Extracted entries:
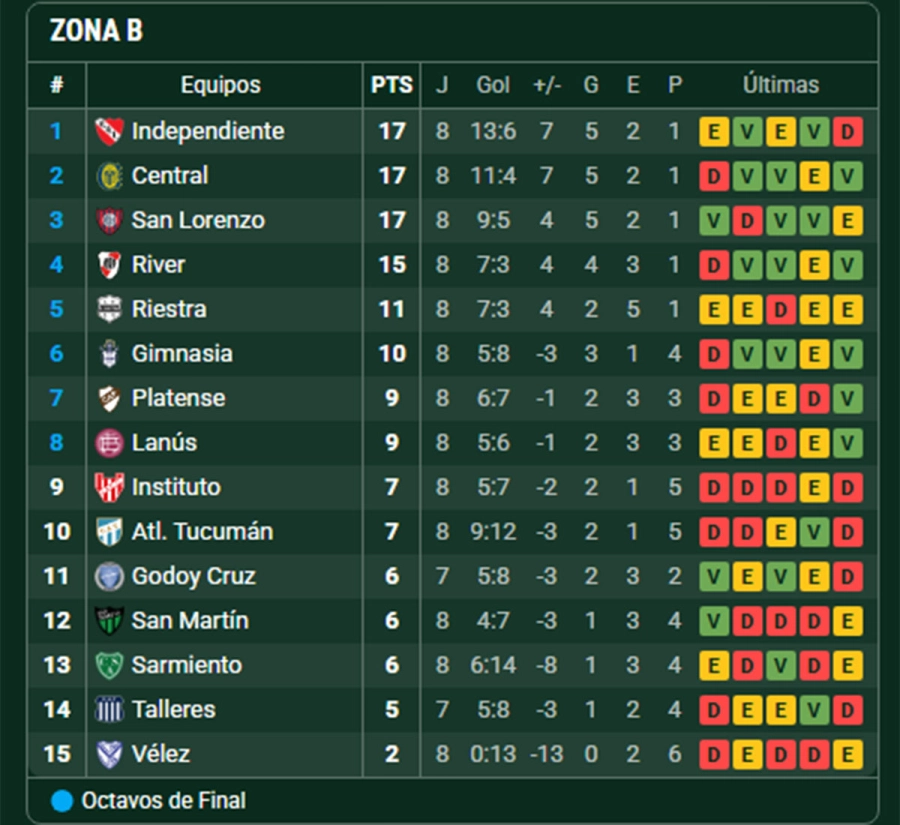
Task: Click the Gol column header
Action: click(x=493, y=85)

...

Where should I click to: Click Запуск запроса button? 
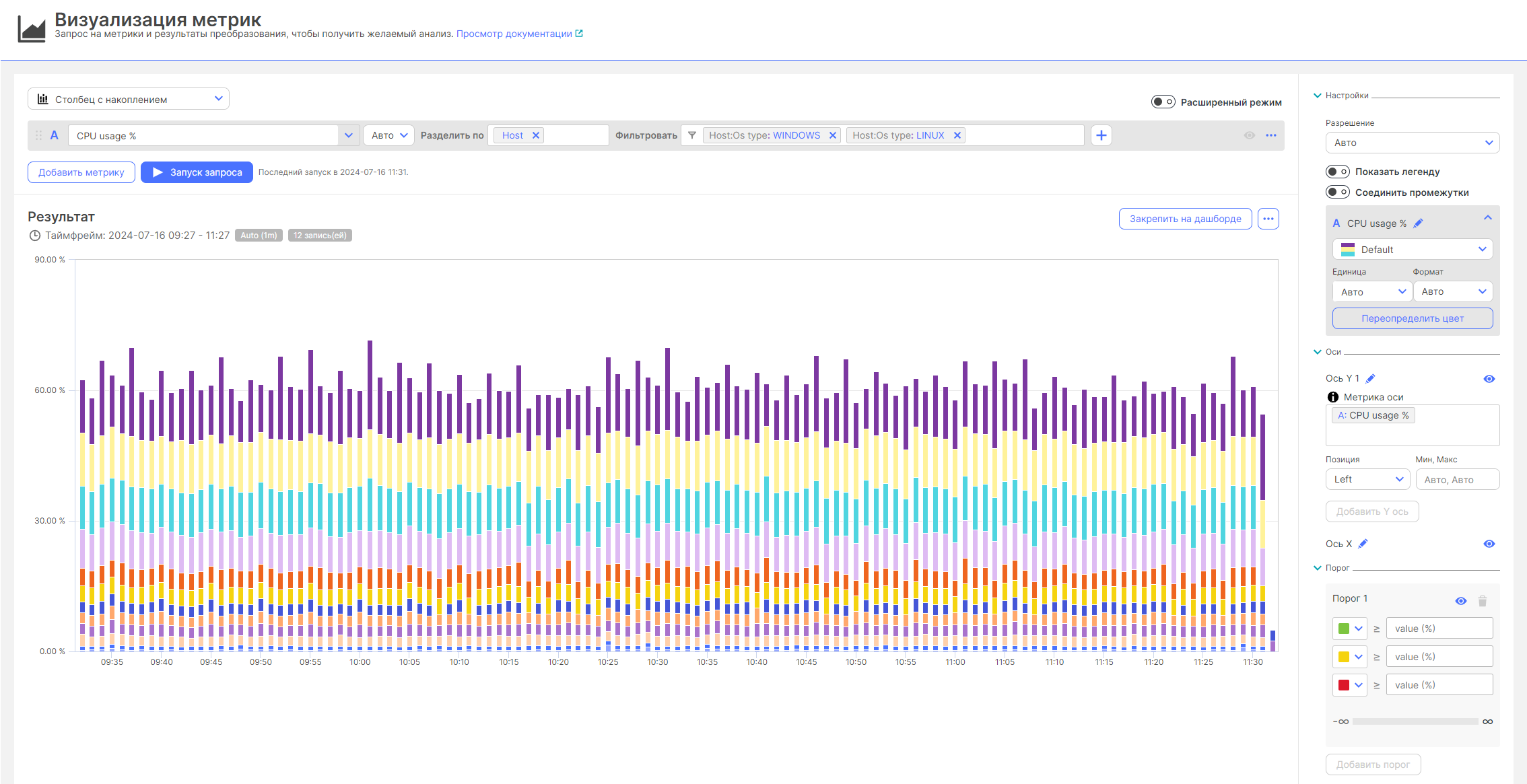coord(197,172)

---

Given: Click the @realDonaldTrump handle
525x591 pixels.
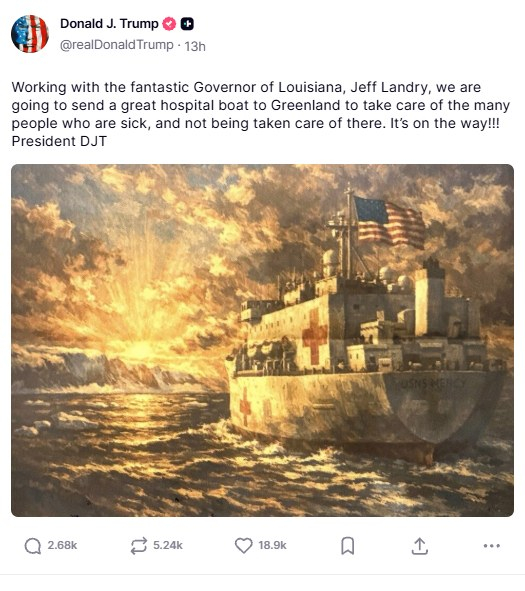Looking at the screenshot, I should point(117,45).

Work required: Put the lines of the listing from the line with "Where should I" to the line with "coord(197,172)", both included, into a numbered list without blank lines. Omit the pictures.

Task response:
1. Where should I click to: Click Запуск запроса button? 
2. coord(197,172)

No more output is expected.